» Exercise brief
Copy the material from the line that contains "This screenshot has height=840, width=1453." through the end of the material, swapping "Collapse" for "Expand" and changing nothing else.

» Exercise material
......

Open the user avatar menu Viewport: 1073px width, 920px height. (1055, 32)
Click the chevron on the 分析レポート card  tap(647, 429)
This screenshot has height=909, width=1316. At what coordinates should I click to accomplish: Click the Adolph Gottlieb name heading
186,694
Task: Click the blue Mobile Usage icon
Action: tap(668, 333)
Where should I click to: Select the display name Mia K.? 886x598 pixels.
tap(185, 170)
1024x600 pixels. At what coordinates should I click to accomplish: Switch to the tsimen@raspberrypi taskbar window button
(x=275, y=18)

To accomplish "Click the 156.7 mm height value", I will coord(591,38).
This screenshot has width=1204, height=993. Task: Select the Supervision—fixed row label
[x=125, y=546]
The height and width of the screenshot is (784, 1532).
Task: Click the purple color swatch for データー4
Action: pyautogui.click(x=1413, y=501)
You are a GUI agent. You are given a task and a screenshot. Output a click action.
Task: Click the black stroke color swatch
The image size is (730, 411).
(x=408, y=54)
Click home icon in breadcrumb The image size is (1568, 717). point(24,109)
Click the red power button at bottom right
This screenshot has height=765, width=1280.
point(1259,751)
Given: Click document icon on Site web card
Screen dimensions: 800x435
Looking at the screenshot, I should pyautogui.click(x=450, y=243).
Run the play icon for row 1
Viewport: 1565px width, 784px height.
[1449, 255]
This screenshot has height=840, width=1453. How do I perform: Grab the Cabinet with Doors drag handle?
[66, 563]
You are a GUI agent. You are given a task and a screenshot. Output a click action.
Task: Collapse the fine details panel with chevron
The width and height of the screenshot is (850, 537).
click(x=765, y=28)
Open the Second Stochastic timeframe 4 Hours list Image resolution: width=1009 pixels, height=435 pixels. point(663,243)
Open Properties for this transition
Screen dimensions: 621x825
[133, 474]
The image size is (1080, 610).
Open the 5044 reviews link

......

» Finished answer
This screenshot has height=840, width=1453. How do I perform: Grab the Cabinet with Doors drag handle?
[66, 563]
You are a GUI agent. You are given a task and a screenshot. Output a click action.
Task: Expand the fine details panel with chevron
The width and height of the screenshot is (850, 537).
click(x=765, y=28)
Open the Second Stochastic timeframe 4 Hours list Image resolution: width=1009 pixels, height=435 pixels. point(663,243)
Open Properties for this transition
Screen dimensions: 621x825
[133, 474]
The image size is (1080, 610).
Open the 5044 reviews link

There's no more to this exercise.